Another resident, Mr Clement Igbo, who owns a block moulding industry, said that the high cost of cement was hampering production, saying that he no longer produced maximally due to a lack of buyers.
“A bag of Dangote cement which is one of the best products for our business is selling for N4500 and it is difficult to buy at this prevailing price and make enough production.
“We sell six-inch and nine-inch block before this price increase at N150 and N200 but now 6 inch-block is sold at N220 while the 9-inch sells for between N250 and N300 respectively.
“Many block industries in the town have closed down production while some have compromised standard which poses great dangers to the building industry,” Igbo said.
He expressed fears that the high cost of cement which had led to an improper ‘mixture’ of concretes for building purpose might affect the quality and standard of buildings.
Mr Jerry Onwe, an economic activist urged the Federal and state governments to revive moribund cement factories across the states to meet the increasing demands of cement consumption in Nigeria.
He noted that the quest for mass housing for poor Nigerians would remain elusive if urgent steps were not taken to address the high cost of building materials in Nigeria.
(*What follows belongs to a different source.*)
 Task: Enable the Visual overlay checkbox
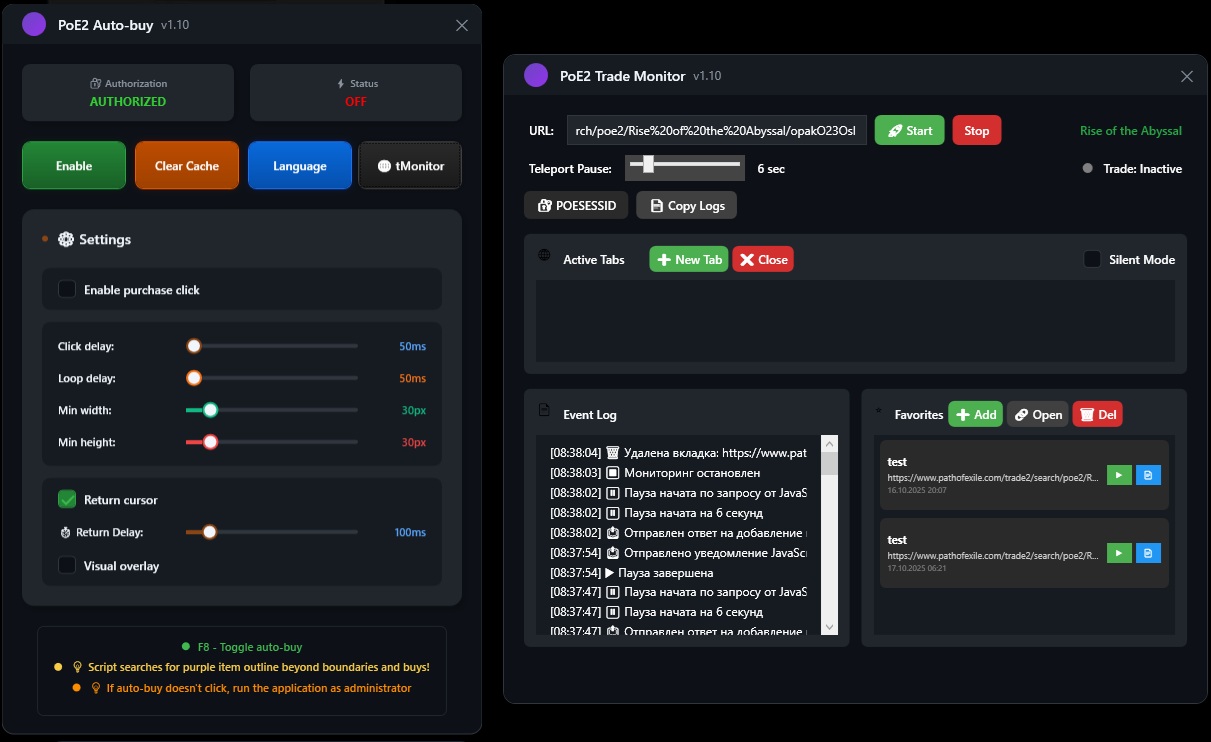[x=67, y=565]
“In a nation where an average worker earns N30,000 monthly as take-home wage, how can such a person afford a house of his own in view of the prevailing price of building materials?
“We have reached a crossroad as far as the issue of building materials is concerned and this is a time for the government to intervene and bring the situation under control.
“The Nkalagu Cement Factory in Ebonyi is capable of supply the cement needs of the entire South-East if properly revived,” Onwe said.